Multi-center brain age prediction via dual-modality fusion convolutional network

Accurate prediction of brain age is crucial for identifying deviations between typical individual brain development trajectories and neuropsychiatric disease progression. Although current research has made progress, the effective application of brain age prediction models to multi-center datasets, particularly those with small-sample sizes, remains a significant challenge that is yet to be addressed. To this end, we propose a multi-center data correction method, which employs a domain adaptation correction strategy with Wasserstein distance of optimal transport, along with maximum mean discrepancy to improve the generalizability of brain-age prediction models on small-sample datasets.
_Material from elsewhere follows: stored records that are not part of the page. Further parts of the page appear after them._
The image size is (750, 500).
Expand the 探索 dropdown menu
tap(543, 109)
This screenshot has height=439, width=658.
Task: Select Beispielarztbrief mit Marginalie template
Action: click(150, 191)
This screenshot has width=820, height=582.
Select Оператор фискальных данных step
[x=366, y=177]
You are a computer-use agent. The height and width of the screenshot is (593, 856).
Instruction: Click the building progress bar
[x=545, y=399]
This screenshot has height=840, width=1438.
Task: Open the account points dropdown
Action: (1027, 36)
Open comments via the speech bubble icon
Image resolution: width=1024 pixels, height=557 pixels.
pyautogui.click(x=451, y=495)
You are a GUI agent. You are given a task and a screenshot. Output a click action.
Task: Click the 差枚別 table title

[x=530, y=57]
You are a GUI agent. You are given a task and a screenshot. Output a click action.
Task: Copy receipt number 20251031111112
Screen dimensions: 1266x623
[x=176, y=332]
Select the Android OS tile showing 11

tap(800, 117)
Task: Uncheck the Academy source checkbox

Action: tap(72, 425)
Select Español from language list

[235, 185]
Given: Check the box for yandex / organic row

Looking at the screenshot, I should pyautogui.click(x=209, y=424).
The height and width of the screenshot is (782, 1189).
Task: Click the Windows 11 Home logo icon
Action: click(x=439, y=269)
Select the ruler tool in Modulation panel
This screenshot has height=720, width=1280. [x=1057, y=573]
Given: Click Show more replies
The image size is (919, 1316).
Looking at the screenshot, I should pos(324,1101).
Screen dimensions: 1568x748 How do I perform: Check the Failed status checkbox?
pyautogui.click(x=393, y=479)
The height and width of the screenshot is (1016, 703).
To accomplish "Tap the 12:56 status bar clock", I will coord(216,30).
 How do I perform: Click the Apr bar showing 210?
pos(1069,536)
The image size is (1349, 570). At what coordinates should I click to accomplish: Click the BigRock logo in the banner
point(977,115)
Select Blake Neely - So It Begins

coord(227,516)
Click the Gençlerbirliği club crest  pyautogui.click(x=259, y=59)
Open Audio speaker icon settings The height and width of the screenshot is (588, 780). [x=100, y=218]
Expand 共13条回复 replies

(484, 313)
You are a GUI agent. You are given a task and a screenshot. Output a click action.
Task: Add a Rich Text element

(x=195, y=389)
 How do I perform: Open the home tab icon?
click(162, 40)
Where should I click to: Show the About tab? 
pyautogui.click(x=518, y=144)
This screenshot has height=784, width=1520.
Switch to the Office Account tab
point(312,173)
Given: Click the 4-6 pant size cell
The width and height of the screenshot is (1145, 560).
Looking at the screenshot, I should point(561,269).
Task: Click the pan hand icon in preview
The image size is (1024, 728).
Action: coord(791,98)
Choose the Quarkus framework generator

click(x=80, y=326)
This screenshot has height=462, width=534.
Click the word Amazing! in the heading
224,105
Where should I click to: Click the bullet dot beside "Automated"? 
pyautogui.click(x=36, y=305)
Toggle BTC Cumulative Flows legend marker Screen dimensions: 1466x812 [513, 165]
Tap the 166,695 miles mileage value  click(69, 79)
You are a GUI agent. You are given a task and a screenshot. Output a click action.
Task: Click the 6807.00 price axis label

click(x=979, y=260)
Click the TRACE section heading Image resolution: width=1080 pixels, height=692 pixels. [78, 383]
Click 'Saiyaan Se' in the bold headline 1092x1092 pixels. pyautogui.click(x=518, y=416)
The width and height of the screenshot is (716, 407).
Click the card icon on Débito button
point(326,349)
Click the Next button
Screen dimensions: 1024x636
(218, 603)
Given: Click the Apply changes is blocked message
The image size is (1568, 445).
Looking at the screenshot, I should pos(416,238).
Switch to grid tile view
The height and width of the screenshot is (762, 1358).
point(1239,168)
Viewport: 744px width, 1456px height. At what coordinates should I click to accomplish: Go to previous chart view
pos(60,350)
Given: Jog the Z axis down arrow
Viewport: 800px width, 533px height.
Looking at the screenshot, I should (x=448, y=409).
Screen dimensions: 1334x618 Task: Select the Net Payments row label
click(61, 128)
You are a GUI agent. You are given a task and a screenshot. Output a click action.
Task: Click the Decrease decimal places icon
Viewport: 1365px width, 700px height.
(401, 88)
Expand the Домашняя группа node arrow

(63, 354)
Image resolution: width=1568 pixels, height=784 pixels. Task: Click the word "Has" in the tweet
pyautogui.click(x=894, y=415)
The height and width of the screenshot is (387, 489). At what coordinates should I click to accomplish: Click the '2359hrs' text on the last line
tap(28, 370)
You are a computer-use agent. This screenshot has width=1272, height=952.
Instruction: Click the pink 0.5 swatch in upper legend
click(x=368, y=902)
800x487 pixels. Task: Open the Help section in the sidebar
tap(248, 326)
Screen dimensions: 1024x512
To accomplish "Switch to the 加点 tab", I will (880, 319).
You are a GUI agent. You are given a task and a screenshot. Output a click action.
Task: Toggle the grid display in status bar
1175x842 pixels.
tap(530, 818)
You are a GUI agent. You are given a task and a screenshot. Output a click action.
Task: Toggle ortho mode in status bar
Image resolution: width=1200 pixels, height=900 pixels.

Additionally, most of the existing brain age models based on neuroimage identify the task of predicting brain age as a regression or classification problem, which may affect the accuracy of the prediction. Therefore, we propose a brain dual-modality fused convolutional neural network model (BrainDCN) for brain age prediction, and optimize this model by introducing a joint loss function of mean absolute error and cross-entropy, which identifies the prediction of brain age as both a regression and classification task. Furthermore, to highlight age-related features, we construct weighting matrices and vectors from a single-center training set and apply them to multi-center datasets to weight important features. We validate the BrainDCN model on the CamCAN dataset and achieve the lowest average absolute error compared to state-of-the-art models, demonstrating its superiority. Notably, the joint loss function and weighted features can further improve the prediction accuracy. More importantly, our proposed multi-center correction method is tested on four neuroimaging datasets and achieves the lowest average absolute error compared to widely used correction methods, highlighting the superior performance of the method in cross-center data integration and analysis. Furthermore, the application to multi-center schizophrenia data shows a mean accelerated aging compared to normal controls. Thus, this research establishes a pivotal methodological foundation for multi-center brain age prediction studies, exhibiting considerable applicability in clinical contexts, which are predominantly characterized by small-sample datasets.